Information given
===

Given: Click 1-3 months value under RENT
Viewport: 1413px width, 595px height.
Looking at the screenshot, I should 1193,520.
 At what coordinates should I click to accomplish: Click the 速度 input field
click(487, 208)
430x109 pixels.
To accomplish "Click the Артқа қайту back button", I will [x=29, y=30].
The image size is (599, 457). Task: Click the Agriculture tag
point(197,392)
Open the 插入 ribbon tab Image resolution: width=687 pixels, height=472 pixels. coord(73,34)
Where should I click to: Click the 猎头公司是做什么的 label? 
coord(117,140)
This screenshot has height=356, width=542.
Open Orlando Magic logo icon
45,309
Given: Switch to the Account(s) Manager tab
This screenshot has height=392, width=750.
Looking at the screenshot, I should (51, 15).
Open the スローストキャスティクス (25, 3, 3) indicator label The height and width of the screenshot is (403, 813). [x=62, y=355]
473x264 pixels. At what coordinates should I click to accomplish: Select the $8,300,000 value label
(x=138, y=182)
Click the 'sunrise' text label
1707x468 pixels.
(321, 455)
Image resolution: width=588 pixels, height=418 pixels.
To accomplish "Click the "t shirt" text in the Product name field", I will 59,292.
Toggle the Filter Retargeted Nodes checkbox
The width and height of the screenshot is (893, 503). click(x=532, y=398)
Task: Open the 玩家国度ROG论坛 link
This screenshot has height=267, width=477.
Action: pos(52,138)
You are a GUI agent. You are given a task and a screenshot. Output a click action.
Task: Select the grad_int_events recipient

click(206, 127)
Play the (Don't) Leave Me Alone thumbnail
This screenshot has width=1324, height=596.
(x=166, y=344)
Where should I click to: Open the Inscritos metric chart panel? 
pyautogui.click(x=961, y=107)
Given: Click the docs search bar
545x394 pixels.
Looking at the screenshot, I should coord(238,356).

===

Task requirements
Once the line with "The image size" is found in the records above, print exactly that line and every line after it through the line with "This screenshot has height=356, width=542.".

Task result
The image size is (599, 457). Task: Click the Agriculture tag
point(197,392)
Open the 插入 ribbon tab Image resolution: width=687 pixels, height=472 pixels. coord(73,34)
Where should I click to: Click the 猎头公司是做什么的 label? 
coord(117,140)
This screenshot has height=356, width=542.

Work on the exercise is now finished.